Global Findex Database Survey Methodology
The indicators in the Global Financial Inclusion (Global Findex) Database are drawn from survey data covering more than 150,000 people in 148 economies—representing more than 97 percent of the world’s population (a list of economies included is available here [PDF]). The survey was carried out over the 2011 calendar year by Gallup, Inc. as part of its Gallup World Poll, which since 2005 has surveyed approximately 1,000 people annually in up to 157 economies, using randomly selected, nationally representative samples. The target population is the entire civilian, noninstitutionalized population age 15 and older. Surveys are conducted in the major languages of each economy.
Surveying is conducted face-to-face in economies where telephone coverage represents less than 80 percent of the population or is the customary methodology. In most economies the fieldwork is completed in two to four weeks. In economies where face-to-face surveys are conducted, the first stage of sampling is the identification of primary sampling units. These units are stratified by population size, geography, or both, and clustering is achieved through one or more stages of sampling. Where population information is available, sample selection is based on probabilities proportional to population size; otherwise, simple random sampling is used. Random route procedures are used to select sampled households. Unless an outright refusal occurs, interviewers make up to three attempts to survey the sampled household. If an interview cannot be obtained at the initial sampled household, a simple substitution method is used. Respondents are randomly selected within the selected households by means of the Kish grid or latest birthday method. In economies where cultural restrictions dictate gender matching, respondents are randomly selected using the Kish grid from among all eligible adults of the interviewer’s gender.

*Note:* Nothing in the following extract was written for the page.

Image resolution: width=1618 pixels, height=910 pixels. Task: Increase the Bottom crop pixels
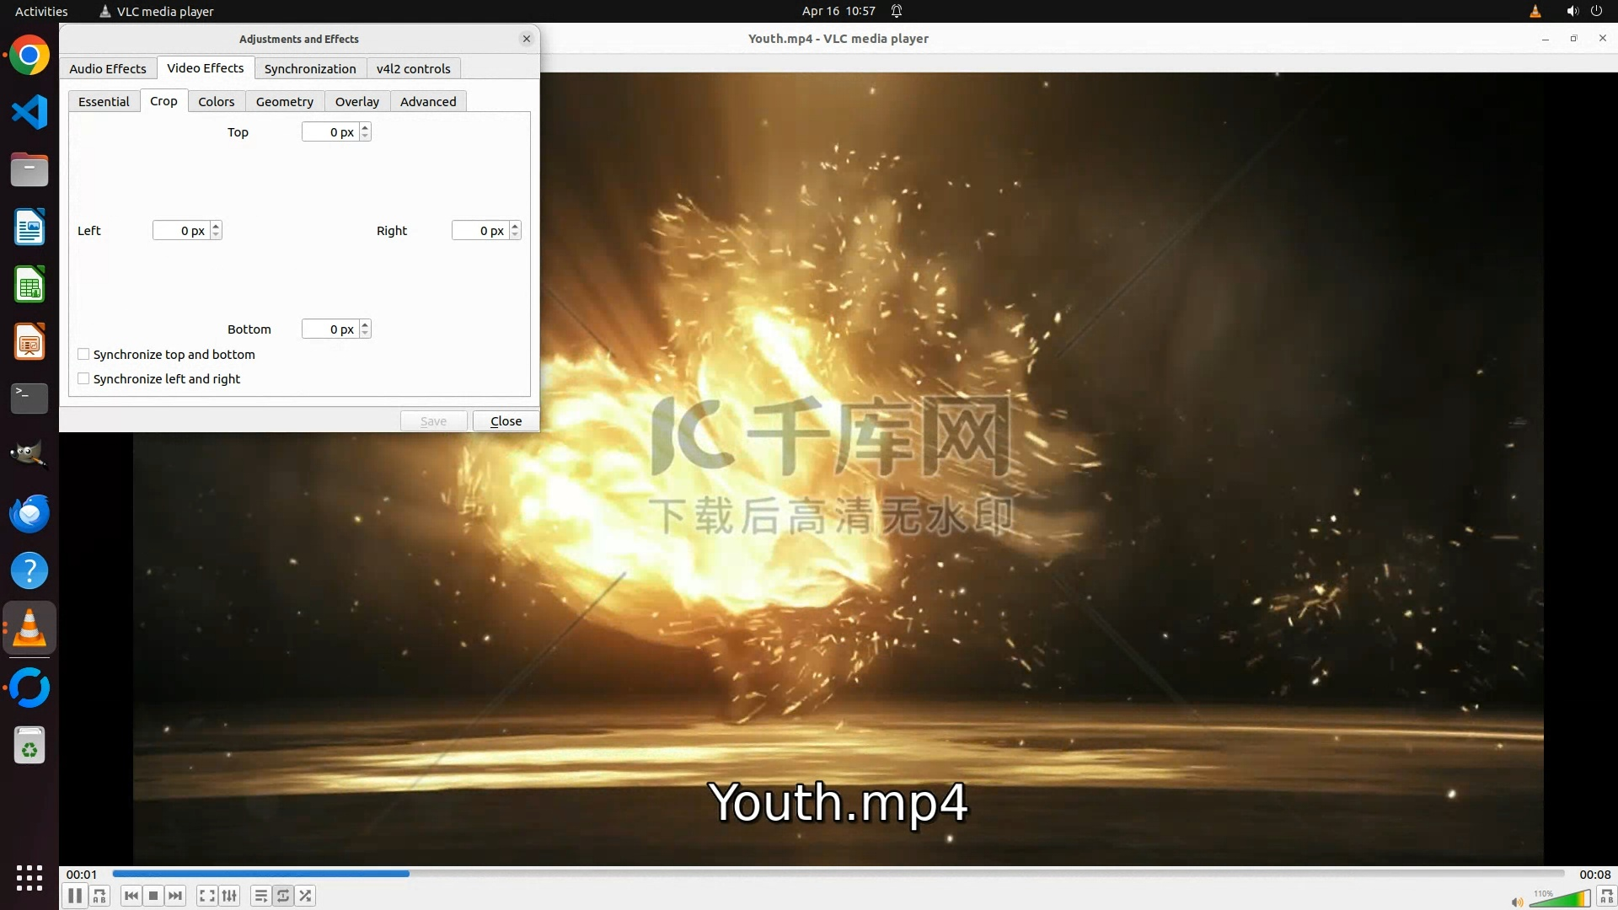coord(365,325)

In economies where telephone interviewing is employed, random digit dialing (RDD) or a nationally representative list of phone numbers is used. In selected economies where cell phone penetration is high, a dual sampling frame is used. Random respondent selection is achieved by using either the latest birthday or Kish grid method. At least three attempts are made to reach a person in each household, spread over different days and times of day.

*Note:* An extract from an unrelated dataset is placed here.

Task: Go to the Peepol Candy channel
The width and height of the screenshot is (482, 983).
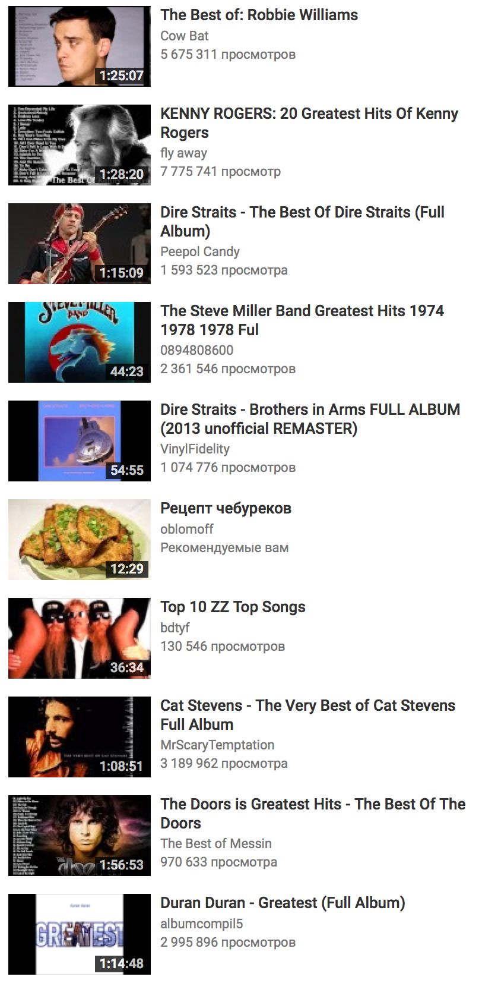Action: click(199, 251)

Data weighting is used to ensure a nationally representative sample for each economy. Final weights consist of the base sampling weight, which corrects for unequal probability of selection based on household size, and the poststratification weight, which corrects for sampling and nonresponse error. Poststratification weights use country-level population statistics on gender and age and, where reliable data are available, education or socioeconomic status.

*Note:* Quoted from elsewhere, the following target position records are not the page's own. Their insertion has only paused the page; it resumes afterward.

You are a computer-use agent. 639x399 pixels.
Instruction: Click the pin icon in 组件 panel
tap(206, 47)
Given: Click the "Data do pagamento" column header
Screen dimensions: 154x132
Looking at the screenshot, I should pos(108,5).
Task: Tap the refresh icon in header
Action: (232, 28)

The margin of error is calculated around a proportion at the 95 percent confidence level. The maximum margin of error was calculated assuming a reported percentage of 50 percent and takes into account the design effect. Margin of error calculation: √(0.25/N)*1.96*√(DE). In economies where gender-matched interviewing was implemented, the margin of error should be inflated to approximate the effect of nonrandom procedures during the final stage of sampling. Margins of error that take into account the design effect and intraclass correlation for individual statistics, by economy, can be found in Demirguc-Kunt and Klapper (2012).Other errors that can affect survey validity include measurement error associated with the questionnaire, such as translation issues, and coverage error, where a part of the target population has a zero probability of being selected for the survey.
The data collection period, number of interviews, approximate design effect, and margin of error, as well as sampling details for each economy, is available here (PDF [448 KB]).
Additional information about the methodology used in the Gallup World Poll can be found at https://worldview.gallup.com/content/methodology.aspx.
The reference citation for the Global Findex data is Asli Demirguc-Kunt and Leora Klapper, 2012. “Measuring Financial Inclusion: The Global Findex Database.” World Bank Policy Research Working Paper 6025.